**Problem to work on:** Your answer must be the exact lines from the one holding "This screenshot has height=366, width=588." through the final line of the records below, both included, and nothing more.

**Record set:**
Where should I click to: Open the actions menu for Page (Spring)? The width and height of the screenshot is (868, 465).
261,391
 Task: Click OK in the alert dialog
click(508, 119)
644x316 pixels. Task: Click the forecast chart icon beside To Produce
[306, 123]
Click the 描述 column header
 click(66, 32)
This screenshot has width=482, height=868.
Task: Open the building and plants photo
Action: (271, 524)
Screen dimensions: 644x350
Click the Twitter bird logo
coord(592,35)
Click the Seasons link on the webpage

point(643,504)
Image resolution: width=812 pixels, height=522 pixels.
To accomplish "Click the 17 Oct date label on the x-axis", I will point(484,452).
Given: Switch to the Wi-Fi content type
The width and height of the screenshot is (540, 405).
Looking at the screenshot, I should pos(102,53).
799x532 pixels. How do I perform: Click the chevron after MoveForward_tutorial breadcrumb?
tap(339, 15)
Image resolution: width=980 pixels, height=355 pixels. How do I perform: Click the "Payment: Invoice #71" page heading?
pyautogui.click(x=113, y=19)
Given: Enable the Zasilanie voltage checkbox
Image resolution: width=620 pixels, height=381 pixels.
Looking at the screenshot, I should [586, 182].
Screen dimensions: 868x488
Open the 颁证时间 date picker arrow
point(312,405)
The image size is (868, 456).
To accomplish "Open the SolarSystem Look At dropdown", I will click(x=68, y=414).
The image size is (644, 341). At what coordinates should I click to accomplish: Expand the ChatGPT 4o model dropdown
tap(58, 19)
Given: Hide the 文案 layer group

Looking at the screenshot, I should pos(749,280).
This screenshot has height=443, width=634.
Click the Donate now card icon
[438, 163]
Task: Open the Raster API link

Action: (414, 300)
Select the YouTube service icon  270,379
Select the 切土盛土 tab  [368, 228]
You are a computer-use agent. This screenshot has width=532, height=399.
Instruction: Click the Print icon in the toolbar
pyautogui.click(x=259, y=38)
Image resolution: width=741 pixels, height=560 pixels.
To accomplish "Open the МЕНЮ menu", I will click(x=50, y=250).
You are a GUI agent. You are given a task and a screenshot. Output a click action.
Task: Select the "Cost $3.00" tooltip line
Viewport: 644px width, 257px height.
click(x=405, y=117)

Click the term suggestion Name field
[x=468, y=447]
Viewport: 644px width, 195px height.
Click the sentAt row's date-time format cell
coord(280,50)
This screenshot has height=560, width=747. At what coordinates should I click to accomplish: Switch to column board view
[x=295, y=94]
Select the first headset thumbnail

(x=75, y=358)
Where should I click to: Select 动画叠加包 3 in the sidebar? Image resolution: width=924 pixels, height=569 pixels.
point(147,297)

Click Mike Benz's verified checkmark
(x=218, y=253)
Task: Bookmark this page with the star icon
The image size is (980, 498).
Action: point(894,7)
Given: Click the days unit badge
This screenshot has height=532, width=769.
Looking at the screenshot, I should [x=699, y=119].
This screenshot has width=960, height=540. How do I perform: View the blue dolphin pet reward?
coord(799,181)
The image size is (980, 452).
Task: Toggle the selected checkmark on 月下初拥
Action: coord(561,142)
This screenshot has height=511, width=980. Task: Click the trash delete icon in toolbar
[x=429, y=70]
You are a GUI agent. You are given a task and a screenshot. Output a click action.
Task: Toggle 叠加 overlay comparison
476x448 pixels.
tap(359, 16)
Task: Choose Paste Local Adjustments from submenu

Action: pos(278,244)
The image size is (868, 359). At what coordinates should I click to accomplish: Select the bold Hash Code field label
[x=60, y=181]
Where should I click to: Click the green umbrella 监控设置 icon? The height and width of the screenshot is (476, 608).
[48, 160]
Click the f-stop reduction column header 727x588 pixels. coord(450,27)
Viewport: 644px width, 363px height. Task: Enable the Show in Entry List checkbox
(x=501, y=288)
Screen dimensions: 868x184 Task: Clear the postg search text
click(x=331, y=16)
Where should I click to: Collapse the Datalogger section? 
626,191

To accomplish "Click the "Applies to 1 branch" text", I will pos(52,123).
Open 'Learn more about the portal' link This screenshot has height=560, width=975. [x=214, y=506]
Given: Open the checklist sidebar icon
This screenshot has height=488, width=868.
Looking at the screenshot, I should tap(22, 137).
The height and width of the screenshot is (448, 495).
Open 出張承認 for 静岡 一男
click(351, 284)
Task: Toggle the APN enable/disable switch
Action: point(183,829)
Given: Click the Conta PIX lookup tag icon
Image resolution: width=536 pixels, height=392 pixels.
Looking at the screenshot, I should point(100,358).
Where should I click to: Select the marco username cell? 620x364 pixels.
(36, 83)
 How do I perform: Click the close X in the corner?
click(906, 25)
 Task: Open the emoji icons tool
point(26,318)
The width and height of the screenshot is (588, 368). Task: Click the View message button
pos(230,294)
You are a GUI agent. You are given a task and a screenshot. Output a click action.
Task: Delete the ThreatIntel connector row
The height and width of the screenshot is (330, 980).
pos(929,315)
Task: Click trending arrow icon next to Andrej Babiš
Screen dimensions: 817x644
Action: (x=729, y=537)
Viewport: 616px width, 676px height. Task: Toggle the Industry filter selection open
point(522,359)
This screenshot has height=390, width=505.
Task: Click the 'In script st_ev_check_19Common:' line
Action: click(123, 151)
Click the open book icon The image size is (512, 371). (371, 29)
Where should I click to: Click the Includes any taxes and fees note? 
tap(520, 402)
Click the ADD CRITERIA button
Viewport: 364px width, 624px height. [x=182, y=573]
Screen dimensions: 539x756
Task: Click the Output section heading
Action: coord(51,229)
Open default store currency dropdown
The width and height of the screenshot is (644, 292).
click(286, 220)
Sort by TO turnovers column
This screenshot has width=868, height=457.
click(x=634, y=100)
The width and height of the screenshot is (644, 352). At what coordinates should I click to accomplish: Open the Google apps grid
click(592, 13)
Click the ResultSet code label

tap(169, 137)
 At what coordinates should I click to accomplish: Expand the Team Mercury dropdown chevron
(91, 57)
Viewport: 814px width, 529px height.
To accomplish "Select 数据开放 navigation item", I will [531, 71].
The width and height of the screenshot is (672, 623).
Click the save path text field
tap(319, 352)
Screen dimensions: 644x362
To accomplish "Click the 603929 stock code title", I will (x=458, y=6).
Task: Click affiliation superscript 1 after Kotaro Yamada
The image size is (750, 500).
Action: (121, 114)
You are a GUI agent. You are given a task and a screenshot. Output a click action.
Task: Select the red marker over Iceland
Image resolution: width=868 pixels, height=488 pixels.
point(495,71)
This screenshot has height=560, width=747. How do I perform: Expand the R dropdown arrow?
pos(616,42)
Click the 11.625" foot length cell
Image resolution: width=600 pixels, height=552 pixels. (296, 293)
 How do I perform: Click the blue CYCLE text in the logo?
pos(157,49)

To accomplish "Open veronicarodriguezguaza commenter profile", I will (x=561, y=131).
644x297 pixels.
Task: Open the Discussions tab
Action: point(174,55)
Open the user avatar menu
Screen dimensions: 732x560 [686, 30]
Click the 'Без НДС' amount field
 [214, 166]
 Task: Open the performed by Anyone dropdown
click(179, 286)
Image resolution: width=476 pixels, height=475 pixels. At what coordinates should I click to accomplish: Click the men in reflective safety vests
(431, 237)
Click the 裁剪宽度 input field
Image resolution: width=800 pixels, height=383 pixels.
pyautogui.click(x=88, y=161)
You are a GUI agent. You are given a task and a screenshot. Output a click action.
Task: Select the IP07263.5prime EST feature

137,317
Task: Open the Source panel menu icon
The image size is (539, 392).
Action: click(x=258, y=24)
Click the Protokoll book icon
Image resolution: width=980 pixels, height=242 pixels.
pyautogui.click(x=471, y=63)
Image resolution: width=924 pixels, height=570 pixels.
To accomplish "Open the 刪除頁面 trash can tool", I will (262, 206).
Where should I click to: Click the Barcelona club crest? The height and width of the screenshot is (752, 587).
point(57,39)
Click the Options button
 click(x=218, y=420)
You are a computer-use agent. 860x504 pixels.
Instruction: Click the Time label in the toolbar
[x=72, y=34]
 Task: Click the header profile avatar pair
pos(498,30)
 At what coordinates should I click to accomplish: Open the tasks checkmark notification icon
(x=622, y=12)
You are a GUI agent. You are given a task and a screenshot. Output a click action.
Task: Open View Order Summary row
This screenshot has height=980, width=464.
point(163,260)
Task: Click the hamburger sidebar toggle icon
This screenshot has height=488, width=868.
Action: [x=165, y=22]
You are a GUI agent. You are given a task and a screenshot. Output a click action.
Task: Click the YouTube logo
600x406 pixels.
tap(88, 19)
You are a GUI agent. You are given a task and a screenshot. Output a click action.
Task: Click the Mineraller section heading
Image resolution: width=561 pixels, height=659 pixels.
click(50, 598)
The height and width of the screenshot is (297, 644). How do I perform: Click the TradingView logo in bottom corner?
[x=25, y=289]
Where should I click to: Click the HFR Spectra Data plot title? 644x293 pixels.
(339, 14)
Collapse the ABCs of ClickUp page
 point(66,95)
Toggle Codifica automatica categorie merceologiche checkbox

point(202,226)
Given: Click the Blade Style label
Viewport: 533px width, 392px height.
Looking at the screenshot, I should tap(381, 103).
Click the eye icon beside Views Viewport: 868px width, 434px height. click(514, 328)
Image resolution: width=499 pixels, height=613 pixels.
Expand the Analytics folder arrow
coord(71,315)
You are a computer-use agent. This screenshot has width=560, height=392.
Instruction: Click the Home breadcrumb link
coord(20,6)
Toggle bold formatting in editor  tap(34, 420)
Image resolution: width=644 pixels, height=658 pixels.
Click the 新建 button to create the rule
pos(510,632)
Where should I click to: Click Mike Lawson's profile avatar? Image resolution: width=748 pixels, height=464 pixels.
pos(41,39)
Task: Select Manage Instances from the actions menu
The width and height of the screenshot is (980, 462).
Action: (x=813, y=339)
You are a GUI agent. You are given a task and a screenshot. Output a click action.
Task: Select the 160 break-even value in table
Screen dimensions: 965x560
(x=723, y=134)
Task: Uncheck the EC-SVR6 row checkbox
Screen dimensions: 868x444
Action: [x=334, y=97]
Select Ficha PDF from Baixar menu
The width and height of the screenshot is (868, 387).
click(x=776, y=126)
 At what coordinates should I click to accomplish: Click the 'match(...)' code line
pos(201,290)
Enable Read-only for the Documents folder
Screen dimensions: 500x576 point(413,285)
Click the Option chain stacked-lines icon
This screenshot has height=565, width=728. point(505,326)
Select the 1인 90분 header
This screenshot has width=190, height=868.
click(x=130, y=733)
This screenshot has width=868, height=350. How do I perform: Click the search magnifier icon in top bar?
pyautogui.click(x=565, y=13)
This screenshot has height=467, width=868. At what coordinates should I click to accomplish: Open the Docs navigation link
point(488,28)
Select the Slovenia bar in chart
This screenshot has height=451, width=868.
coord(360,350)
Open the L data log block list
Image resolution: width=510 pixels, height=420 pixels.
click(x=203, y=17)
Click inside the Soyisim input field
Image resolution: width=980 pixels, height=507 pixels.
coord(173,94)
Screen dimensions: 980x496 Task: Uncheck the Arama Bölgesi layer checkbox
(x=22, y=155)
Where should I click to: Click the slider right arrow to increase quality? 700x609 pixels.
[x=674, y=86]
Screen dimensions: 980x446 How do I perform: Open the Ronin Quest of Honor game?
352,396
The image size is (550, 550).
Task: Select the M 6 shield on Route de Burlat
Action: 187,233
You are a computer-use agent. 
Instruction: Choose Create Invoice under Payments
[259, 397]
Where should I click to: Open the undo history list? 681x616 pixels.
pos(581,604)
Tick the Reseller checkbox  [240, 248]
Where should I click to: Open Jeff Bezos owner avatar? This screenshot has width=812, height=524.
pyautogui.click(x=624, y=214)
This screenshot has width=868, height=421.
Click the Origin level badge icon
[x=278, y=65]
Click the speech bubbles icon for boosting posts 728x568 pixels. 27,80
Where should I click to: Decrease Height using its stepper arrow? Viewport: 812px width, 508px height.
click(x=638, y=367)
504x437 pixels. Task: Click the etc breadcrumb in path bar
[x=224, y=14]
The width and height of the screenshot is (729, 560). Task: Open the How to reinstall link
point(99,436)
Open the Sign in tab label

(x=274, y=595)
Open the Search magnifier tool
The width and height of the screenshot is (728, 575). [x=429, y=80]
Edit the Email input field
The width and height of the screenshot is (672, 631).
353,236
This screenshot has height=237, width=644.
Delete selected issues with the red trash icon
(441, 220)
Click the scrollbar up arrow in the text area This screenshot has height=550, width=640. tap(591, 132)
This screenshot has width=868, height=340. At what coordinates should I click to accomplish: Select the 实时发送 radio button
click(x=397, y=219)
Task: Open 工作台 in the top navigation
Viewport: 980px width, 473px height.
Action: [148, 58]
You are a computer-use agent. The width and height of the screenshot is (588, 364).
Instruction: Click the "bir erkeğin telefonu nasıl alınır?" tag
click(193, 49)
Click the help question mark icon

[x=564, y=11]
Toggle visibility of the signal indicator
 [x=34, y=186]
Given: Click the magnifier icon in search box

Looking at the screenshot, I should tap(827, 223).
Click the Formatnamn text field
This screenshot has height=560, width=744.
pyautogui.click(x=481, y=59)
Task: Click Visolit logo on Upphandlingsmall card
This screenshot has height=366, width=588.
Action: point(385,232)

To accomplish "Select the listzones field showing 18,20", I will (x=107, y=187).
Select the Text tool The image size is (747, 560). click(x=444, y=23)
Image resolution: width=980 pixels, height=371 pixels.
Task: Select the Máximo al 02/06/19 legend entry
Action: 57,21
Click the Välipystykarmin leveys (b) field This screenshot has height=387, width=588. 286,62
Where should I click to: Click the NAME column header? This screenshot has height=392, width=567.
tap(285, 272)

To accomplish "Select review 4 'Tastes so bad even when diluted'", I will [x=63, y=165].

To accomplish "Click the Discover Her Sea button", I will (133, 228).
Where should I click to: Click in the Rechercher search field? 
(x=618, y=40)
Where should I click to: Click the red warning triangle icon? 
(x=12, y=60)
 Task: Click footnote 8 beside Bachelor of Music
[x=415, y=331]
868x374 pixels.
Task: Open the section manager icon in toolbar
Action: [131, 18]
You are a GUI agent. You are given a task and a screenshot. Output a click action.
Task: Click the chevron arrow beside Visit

**Exercise output:**
This screenshot has height=366, width=588.
Action: point(385,232)

To accomplish "Select the listzones field showing 18,20", I will (x=107, y=187).
Select the Text tool The image size is (747, 560). click(x=444, y=23)
Image resolution: width=980 pixels, height=371 pixels.
Task: Select the Máximo al 02/06/19 legend entry
Action: 57,21
Click the Välipystykarmin leveys (b) field This screenshot has height=387, width=588. 286,62
Where should I click to: Click the NAME column header? This screenshot has height=392, width=567.
tap(285, 272)

To accomplish "Select review 4 'Tastes so bad even when diluted'", I will [x=63, y=165].

To accomplish "Click the Discover Her Sea button", I will (133, 228).
Where should I click to: Click in the Rechercher search field? 
(x=618, y=40)
Where should I click to: Click the red warning triangle icon? 
(x=12, y=60)
 Task: Click footnote 8 beside Bachelor of Music
[x=415, y=331]
868x374 pixels.
Task: Open the section manager icon in toolbar
Action: [131, 18]
You are a GUI agent. You are given a task and a screenshot. Output a click action.
Task: Click the chevron arrow beside Visit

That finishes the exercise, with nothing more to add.